Copy out word for word everything from the line containing "Task: Select ドキュメント in navigation pane" down to the line containing "[x=176, y=286]", with both of those lines included.

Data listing
====
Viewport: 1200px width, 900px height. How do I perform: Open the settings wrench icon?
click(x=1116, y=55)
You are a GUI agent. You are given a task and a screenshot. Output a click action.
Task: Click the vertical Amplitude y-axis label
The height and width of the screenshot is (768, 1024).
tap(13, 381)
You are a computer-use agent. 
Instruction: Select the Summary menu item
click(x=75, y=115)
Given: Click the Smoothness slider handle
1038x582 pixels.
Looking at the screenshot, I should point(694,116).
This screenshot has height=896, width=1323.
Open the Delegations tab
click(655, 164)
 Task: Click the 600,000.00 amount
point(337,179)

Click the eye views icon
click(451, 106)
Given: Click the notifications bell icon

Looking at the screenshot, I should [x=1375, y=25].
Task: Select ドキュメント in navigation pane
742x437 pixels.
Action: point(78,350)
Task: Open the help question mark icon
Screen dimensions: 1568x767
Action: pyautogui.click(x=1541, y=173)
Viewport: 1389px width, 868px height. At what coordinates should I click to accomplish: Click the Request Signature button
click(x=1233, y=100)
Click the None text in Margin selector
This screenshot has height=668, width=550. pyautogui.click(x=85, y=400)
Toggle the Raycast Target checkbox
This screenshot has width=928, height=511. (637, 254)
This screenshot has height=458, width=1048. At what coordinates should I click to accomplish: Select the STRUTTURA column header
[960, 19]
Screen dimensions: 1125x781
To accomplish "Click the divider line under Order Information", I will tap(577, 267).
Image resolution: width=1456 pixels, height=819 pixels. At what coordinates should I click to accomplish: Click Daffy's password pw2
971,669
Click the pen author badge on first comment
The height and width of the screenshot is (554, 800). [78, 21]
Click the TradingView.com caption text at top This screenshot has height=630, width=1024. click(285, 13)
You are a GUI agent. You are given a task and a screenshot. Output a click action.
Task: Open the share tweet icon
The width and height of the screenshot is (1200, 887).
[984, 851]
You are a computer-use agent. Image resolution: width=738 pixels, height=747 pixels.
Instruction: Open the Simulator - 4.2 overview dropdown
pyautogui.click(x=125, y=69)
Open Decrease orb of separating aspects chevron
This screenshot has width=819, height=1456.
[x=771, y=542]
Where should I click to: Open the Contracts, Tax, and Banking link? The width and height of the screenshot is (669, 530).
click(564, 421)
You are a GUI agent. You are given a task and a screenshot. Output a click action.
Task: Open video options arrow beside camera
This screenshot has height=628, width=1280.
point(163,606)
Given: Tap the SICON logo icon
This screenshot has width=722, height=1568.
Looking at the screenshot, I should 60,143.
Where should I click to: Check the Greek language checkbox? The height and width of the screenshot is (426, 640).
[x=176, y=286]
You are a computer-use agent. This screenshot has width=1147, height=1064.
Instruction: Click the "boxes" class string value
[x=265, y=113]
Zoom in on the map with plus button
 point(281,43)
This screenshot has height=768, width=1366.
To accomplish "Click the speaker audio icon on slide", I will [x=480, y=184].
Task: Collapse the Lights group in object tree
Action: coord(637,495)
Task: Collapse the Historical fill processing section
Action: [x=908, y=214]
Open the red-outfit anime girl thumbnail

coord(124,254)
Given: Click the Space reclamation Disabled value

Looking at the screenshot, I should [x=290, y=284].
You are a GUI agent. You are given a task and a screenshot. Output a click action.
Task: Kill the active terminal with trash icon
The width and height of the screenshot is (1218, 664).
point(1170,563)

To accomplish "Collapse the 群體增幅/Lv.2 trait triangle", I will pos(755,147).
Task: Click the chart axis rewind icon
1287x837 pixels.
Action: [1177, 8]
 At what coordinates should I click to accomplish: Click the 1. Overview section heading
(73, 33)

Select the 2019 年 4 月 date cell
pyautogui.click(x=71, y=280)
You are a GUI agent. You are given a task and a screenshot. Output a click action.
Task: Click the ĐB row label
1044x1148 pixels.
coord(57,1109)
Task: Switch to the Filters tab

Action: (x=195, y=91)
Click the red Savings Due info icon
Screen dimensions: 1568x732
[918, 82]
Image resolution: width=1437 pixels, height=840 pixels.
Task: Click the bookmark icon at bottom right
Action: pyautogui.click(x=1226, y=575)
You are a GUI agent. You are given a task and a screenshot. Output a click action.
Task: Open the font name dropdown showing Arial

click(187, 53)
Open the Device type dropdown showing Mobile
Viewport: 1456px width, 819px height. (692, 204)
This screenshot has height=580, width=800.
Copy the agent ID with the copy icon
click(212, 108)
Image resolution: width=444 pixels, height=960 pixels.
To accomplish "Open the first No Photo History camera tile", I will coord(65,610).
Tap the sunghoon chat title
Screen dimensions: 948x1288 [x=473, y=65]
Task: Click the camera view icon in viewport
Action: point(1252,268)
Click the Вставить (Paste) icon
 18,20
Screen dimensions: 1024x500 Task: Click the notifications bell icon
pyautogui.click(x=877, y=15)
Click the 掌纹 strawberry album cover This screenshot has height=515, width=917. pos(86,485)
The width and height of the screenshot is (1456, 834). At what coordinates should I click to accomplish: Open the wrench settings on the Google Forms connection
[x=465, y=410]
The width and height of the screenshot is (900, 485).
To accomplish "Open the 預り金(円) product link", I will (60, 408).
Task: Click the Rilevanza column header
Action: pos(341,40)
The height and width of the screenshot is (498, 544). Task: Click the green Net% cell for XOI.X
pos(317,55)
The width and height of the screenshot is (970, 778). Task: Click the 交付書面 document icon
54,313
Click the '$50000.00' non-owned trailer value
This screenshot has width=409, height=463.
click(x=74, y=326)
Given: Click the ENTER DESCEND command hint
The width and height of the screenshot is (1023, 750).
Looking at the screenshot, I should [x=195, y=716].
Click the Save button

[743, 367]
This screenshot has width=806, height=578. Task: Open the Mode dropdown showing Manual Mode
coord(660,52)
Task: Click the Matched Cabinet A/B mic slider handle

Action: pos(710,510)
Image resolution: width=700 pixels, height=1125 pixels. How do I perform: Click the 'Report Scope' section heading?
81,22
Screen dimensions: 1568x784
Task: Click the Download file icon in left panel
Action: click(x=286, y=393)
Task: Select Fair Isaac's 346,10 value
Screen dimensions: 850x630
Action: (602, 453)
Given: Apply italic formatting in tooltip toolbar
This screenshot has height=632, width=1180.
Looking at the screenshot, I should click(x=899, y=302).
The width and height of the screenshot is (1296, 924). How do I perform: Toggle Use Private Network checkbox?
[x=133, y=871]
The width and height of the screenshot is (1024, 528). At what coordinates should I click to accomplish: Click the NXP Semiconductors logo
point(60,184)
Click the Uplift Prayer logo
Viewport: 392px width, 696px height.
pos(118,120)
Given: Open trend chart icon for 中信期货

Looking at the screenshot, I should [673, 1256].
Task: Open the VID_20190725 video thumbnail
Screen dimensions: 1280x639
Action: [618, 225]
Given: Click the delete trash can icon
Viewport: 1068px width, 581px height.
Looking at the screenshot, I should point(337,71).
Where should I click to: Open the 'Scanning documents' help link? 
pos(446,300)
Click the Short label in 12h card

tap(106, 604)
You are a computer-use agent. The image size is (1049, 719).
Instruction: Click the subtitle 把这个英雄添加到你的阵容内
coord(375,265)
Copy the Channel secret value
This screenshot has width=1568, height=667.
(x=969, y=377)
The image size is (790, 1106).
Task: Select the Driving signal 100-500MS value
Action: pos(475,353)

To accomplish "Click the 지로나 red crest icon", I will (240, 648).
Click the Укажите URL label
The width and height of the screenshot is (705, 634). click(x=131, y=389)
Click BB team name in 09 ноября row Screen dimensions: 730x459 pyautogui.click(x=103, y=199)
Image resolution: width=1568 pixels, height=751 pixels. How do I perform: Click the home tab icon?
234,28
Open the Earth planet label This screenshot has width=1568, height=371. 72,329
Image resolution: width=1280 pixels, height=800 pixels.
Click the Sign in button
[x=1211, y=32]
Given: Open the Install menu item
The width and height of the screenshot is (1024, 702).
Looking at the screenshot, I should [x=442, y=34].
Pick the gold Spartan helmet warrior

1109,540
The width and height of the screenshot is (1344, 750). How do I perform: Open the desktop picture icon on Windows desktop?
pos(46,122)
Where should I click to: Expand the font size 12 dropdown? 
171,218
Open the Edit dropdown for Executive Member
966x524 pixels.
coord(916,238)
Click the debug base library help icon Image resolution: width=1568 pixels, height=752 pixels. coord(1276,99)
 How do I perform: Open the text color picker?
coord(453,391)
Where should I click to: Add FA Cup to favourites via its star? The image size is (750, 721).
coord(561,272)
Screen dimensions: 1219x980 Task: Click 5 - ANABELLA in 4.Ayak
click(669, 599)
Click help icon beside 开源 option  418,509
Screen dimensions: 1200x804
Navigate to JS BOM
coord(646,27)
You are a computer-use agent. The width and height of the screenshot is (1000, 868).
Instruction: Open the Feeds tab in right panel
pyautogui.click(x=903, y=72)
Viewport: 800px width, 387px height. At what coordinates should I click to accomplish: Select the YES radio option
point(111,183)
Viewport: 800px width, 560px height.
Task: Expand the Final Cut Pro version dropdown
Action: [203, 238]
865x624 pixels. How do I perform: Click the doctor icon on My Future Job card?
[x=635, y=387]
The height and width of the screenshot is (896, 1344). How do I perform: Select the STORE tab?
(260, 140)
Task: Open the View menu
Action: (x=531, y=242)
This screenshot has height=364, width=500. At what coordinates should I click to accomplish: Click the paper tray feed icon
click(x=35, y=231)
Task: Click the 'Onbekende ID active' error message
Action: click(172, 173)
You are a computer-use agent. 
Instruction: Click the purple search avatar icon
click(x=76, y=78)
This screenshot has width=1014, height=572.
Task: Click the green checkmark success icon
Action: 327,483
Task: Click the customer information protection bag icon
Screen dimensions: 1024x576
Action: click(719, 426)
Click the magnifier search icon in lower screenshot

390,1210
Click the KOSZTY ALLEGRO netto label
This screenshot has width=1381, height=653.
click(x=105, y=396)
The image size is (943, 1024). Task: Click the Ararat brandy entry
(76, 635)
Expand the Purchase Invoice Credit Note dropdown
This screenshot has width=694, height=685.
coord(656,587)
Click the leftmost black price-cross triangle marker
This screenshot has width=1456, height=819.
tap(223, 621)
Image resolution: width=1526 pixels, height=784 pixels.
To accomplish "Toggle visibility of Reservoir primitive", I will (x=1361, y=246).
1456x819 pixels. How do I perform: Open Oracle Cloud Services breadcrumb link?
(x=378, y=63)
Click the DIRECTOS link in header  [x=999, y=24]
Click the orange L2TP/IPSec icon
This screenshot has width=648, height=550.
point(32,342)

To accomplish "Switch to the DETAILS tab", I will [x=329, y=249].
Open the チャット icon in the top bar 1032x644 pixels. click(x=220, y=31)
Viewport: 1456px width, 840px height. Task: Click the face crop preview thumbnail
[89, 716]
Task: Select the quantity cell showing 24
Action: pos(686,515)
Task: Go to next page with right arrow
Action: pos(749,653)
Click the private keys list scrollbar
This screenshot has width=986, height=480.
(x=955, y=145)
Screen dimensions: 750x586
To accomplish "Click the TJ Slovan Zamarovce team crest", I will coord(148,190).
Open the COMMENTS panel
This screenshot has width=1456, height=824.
====
• The reply
Task: Select ドキュメント in navigation pane
742x437 pixels.
Action: point(78,350)
Task: Open the help question mark icon
Screen dimensions: 1568x767
Action: pyautogui.click(x=1541, y=173)
Viewport: 1389px width, 868px height. At what coordinates should I click to accomplish: Click the Request Signature button
click(x=1233, y=100)
Click the None text in Margin selector
This screenshot has height=668, width=550. pyautogui.click(x=85, y=400)
Toggle the Raycast Target checkbox
This screenshot has width=928, height=511. (637, 254)
This screenshot has height=458, width=1048. At what coordinates should I click to accomplish: Select the STRUTTURA column header
[960, 19]
Screen dimensions: 1125x781
To accomplish "Click the divider line under Order Information", I will tap(577, 267).
Image resolution: width=1456 pixels, height=819 pixels. At what coordinates should I click to accomplish: Click Daffy's password pw2
971,669
Click the pen author badge on first comment
The height and width of the screenshot is (554, 800). [78, 21]
Click the TradingView.com caption text at top This screenshot has height=630, width=1024. click(285, 13)
You are a GUI agent. You are given a task and a screenshot. Output a click action.
Task: Open the share tweet icon
The width and height of the screenshot is (1200, 887).
[984, 851]
You are a computer-use agent. Image resolution: width=738 pixels, height=747 pixels.
Instruction: Open the Simulator - 4.2 overview dropdown
pyautogui.click(x=125, y=69)
Open Decrease orb of separating aspects chevron
This screenshot has width=819, height=1456.
[x=771, y=542]
Where should I click to: Open the Contracts, Tax, and Banking link? The width and height of the screenshot is (669, 530).
click(564, 421)
You are a GUI agent. You are given a task and a screenshot. Output a click action.
Task: Open video options arrow beside camera
This screenshot has height=628, width=1280.
point(163,606)
Given: Tap the SICON logo icon
This screenshot has width=722, height=1568.
Looking at the screenshot, I should 60,143.
Where should I click to: Check the Greek language checkbox? The height and width of the screenshot is (426, 640).
[x=176, y=286]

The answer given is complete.